◆ What is expected ◆
Under this line are the records; write out word for word the part that begins at the line containing "Given: Click the 实收金额 input field" and ends at the line containing "This screenshot has width=1047, height=589.", and no more.

◆ Information provided ◆
#####

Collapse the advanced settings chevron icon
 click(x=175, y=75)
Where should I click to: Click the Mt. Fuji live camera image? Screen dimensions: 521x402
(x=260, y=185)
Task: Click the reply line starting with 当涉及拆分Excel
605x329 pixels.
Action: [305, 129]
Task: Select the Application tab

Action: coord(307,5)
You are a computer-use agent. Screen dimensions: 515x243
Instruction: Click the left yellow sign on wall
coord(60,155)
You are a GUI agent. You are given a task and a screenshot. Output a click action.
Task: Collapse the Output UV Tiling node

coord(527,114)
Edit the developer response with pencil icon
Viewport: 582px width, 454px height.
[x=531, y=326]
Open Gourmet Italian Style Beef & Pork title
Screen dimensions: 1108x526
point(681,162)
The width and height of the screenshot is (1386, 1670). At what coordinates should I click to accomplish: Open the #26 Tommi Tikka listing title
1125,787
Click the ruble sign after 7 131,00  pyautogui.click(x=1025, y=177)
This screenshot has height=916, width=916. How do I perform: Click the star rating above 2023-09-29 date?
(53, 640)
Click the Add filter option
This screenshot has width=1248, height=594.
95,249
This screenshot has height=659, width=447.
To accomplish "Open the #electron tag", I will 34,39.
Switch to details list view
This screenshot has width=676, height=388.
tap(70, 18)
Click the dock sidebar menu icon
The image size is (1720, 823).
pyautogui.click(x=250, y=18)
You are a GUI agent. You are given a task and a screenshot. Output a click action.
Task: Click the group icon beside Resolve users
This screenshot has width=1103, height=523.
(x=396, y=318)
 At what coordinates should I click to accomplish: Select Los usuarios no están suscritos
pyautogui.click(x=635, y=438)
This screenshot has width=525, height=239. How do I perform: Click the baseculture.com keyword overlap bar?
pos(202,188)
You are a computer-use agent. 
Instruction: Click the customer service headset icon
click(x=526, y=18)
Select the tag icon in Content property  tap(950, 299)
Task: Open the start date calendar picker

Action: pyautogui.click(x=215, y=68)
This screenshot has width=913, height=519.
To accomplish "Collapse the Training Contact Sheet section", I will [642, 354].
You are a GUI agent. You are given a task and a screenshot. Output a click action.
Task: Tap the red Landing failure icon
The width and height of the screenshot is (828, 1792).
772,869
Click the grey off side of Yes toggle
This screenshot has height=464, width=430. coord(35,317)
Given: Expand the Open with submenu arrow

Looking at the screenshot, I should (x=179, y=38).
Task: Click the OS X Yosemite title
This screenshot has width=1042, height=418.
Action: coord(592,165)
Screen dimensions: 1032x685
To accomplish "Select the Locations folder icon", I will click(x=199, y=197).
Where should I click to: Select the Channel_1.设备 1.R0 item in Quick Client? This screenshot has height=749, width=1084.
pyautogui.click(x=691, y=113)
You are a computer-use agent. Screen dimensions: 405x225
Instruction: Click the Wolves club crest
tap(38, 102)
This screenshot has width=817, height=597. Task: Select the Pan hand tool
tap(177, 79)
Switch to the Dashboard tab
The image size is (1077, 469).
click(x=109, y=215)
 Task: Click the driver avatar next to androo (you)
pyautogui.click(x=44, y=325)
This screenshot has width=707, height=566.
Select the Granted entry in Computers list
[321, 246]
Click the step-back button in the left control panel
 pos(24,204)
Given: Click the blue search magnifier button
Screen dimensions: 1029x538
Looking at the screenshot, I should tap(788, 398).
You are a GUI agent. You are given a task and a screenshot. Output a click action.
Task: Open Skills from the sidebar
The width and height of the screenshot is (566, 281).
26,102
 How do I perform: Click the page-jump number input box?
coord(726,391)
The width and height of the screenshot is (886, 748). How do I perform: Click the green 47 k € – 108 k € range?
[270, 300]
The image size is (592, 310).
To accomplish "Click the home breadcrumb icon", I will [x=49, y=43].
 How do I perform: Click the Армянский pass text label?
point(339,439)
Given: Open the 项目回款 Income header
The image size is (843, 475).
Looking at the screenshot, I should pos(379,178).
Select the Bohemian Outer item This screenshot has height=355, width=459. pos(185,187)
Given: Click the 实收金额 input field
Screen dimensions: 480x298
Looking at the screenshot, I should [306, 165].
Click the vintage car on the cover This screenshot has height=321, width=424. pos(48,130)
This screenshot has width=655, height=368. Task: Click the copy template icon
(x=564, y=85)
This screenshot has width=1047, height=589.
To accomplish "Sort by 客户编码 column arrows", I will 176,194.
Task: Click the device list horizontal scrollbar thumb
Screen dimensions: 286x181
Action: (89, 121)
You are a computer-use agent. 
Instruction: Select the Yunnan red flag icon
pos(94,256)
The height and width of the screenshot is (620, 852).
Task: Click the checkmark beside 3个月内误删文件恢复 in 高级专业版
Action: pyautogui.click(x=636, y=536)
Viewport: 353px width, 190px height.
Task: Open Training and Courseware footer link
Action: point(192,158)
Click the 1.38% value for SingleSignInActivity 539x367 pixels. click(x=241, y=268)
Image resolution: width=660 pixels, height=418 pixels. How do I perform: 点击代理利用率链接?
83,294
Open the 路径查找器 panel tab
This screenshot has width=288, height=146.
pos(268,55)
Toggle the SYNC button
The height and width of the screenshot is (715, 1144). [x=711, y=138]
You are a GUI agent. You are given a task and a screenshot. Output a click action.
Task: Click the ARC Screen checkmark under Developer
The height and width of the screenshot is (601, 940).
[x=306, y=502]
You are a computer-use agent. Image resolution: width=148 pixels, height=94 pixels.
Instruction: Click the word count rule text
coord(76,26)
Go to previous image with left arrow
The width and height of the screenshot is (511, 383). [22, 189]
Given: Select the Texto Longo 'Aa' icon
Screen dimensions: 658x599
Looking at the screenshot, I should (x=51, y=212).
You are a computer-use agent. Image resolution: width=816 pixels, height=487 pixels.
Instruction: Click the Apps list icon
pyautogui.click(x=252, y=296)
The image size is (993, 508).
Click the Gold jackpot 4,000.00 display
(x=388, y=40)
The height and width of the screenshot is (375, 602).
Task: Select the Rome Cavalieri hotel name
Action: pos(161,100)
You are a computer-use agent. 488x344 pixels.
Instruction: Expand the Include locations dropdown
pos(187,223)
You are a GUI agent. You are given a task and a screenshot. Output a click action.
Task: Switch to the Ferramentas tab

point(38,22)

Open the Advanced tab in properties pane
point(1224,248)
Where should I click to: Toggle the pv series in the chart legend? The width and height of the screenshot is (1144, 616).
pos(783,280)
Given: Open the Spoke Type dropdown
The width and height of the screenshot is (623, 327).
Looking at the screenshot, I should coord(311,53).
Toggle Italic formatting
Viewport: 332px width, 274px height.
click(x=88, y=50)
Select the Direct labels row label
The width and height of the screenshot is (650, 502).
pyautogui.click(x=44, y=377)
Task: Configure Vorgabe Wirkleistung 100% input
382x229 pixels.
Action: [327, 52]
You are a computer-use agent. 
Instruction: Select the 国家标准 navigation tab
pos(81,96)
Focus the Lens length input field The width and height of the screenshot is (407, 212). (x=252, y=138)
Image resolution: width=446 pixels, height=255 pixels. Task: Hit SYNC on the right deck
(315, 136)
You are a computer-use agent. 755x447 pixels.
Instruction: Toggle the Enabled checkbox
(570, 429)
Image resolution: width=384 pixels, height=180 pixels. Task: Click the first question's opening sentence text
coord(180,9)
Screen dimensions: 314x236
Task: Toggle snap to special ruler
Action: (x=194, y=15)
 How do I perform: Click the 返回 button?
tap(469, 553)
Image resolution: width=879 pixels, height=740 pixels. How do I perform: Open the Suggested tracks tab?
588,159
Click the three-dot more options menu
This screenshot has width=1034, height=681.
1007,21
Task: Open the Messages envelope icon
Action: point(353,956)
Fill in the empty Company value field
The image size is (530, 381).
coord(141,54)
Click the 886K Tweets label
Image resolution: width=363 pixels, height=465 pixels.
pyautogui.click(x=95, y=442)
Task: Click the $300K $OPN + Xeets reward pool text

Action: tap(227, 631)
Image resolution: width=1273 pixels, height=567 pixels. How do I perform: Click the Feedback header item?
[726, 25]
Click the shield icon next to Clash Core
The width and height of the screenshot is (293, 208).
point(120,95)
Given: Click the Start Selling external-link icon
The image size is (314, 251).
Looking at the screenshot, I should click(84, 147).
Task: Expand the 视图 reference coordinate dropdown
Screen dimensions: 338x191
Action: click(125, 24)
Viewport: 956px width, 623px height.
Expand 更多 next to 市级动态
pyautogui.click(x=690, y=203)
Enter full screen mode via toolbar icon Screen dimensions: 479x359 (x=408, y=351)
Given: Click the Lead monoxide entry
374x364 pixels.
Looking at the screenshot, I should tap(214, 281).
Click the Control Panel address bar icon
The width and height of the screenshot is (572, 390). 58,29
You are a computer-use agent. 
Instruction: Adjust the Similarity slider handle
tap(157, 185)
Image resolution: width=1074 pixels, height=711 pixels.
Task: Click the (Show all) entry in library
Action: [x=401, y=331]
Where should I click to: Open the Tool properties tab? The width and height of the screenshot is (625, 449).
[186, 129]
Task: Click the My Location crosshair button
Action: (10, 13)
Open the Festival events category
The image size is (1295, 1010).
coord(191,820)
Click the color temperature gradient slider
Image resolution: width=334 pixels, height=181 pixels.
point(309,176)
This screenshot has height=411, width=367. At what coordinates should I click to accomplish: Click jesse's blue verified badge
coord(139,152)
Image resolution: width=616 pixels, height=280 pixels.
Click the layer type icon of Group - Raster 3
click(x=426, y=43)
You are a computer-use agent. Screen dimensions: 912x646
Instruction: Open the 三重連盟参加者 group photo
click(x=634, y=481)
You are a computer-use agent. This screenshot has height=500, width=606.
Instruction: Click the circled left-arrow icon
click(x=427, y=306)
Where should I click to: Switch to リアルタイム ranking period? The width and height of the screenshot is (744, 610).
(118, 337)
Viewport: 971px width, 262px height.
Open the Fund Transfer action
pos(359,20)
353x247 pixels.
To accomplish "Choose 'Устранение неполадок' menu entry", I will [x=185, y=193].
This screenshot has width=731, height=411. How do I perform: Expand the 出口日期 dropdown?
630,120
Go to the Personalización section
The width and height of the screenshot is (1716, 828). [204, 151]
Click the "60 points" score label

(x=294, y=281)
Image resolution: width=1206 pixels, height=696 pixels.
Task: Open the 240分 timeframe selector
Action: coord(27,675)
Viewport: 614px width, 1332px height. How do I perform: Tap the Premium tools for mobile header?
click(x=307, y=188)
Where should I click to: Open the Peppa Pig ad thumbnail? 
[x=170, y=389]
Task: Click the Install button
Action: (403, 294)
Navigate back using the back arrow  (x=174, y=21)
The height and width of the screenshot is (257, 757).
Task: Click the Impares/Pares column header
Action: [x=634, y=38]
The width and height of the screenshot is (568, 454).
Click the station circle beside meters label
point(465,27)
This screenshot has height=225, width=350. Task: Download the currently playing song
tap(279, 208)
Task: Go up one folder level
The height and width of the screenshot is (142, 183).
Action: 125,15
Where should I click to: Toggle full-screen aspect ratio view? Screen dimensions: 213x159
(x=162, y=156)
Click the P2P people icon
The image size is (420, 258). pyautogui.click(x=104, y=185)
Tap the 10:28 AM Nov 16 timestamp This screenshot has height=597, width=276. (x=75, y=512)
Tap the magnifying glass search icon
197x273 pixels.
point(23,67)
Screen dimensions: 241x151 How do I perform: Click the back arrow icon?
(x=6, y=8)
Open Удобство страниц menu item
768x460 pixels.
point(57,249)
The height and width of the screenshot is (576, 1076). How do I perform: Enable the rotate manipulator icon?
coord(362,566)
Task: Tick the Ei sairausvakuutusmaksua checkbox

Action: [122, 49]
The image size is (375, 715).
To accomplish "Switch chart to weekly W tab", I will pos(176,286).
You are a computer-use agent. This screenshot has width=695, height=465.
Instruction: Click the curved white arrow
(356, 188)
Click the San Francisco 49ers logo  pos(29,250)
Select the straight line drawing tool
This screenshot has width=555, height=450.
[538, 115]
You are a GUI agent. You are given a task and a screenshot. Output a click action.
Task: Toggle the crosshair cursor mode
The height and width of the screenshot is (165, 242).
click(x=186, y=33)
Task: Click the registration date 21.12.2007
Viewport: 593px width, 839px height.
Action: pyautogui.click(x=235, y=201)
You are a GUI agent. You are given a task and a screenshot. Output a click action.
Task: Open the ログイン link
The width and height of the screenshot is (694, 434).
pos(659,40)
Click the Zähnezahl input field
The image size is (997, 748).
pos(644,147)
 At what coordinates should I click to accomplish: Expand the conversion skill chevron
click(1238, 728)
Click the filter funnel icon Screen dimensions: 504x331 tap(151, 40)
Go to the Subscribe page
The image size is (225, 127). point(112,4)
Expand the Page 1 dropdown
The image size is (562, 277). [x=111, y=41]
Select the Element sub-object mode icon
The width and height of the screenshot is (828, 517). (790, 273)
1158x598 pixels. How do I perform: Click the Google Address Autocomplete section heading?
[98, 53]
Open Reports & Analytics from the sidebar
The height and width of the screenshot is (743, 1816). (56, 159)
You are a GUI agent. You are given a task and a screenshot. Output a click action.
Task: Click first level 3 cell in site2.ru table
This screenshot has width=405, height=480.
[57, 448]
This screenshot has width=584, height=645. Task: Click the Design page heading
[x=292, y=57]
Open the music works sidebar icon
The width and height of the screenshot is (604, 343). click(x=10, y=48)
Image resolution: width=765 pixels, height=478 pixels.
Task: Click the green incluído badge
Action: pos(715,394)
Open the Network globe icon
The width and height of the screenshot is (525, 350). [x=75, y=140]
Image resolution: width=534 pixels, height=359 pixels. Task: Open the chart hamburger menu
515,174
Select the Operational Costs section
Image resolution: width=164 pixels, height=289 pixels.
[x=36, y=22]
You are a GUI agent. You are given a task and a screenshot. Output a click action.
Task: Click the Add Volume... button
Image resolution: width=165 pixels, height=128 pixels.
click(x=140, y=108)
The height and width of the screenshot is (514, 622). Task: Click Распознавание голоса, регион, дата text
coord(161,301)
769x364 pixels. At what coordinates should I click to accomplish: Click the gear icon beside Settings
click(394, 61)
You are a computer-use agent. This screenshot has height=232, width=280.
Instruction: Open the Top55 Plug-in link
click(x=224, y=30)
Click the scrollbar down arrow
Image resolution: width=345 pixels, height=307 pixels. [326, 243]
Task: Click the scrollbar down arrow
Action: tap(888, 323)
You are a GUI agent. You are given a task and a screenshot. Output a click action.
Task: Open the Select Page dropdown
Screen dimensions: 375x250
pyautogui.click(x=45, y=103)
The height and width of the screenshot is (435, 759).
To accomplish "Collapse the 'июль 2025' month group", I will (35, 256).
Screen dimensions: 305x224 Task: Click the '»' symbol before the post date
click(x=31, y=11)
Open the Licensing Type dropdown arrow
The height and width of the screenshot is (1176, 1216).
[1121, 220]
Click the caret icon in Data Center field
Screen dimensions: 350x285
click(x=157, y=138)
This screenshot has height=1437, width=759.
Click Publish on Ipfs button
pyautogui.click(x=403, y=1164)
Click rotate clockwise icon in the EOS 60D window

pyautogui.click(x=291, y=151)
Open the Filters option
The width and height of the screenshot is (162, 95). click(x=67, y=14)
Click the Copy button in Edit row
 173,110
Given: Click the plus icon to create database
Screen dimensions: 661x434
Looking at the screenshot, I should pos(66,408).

#####

◆ Result of the task ◆
Given: Click the 实收金额 input field
Screen dimensions: 480x298
Looking at the screenshot, I should [306, 165].
Click the vintage car on the cover This screenshot has height=321, width=424. pos(48,130)
This screenshot has width=655, height=368. Task: Click the copy template icon
(x=564, y=85)
This screenshot has width=1047, height=589.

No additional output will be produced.